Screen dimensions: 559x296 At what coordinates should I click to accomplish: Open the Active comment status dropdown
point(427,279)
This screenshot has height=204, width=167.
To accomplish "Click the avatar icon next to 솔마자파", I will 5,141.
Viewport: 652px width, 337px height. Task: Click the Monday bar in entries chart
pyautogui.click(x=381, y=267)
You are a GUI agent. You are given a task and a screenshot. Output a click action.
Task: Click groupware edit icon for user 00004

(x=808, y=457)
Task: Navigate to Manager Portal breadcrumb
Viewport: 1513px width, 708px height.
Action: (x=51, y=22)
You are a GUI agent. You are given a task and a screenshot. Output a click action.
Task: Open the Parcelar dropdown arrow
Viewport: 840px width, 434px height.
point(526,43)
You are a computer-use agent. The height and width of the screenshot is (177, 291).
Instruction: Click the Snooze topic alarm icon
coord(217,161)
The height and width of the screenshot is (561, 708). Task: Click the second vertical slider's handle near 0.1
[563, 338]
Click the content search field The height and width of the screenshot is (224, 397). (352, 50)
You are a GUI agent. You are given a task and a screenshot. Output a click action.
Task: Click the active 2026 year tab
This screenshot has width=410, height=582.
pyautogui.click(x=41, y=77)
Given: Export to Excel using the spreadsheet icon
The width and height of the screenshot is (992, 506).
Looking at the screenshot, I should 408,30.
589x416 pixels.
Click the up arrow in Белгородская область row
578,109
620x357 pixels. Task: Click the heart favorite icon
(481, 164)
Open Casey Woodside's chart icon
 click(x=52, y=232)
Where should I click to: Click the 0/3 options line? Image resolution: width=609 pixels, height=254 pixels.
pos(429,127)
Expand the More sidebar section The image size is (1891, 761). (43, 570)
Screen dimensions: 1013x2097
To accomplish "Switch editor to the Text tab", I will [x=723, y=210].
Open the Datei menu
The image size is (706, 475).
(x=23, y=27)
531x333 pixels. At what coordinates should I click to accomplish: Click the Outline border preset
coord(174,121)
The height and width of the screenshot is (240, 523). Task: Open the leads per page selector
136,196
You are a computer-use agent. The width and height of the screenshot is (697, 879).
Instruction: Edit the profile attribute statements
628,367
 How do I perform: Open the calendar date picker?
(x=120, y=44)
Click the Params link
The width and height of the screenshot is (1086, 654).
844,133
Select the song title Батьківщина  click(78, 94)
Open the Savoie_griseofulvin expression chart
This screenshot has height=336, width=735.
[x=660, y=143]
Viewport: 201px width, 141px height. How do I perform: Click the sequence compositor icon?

- **The problem**: Give every line of the material again, exactly.

- **Problem solution**:
Screen dimensions: 559x296 At what coordinates should I click to accomplish: Open the Active comment status dropdown
point(427,279)
This screenshot has height=204, width=167.
To accomplish "Click the avatar icon next to 솔마자파", I will 5,141.
Viewport: 652px width, 337px height. Task: Click the Monday bar in entries chart
pyautogui.click(x=381, y=267)
You are a GUI agent. You are given a task and a screenshot. Output a click action.
Task: Click groupware edit icon for user 00004

(x=808, y=457)
Task: Navigate to Manager Portal breadcrumb
Viewport: 1513px width, 708px height.
Action: (x=51, y=22)
You are a GUI agent. You are given a task and a screenshot. Output a click action.
Task: Open the Parcelar dropdown arrow
Viewport: 840px width, 434px height.
point(526,43)
You are a computer-use agent. The height and width of the screenshot is (177, 291).
Instruction: Click the Snooze topic alarm icon
coord(217,161)
The height and width of the screenshot is (561, 708). Task: Click the second vertical slider's handle near 0.1
[563, 338]
Click the content search field The height and width of the screenshot is (224, 397). (352, 50)
You are a GUI agent. You are given a task and a screenshot. Output a click action.
Task: Click the active 2026 year tab
This screenshot has width=410, height=582.
pyautogui.click(x=41, y=77)
Given: Export to Excel using the spreadsheet icon
The width and height of the screenshot is (992, 506).
Looking at the screenshot, I should 408,30.
589x416 pixels.
Click the up arrow in Белгородская область row
578,109
620x357 pixels. Task: Click the heart favorite icon
(481, 164)
Open Casey Woodside's chart icon
 click(x=52, y=232)
Where should I click to: Click the 0/3 options line? Image resolution: width=609 pixels, height=254 pixels.
pos(429,127)
Expand the More sidebar section The image size is (1891, 761). (43, 570)
Screen dimensions: 1013x2097
To accomplish "Switch editor to the Text tab", I will [x=723, y=210].
Open the Datei menu
The image size is (706, 475).
(x=23, y=27)
531x333 pixels. At what coordinates should I click to accomplish: Click the Outline border preset
coord(174,121)
The height and width of the screenshot is (240, 523). Task: Open the leads per page selector
136,196
You are a computer-use agent. The width and height of the screenshot is (697, 879).
Instruction: Edit the profile attribute statements
628,367
 How do I perform: Open the calendar date picker?
(x=120, y=44)
Click the Params link
The width and height of the screenshot is (1086, 654).
844,133
Select the song title Батьківщина  click(78, 94)
Open the Savoie_griseofulvin expression chart
This screenshot has height=336, width=735.
[x=660, y=143]
Viewport: 201px width, 141px height. How do I perform: Click the sequence compositor icon?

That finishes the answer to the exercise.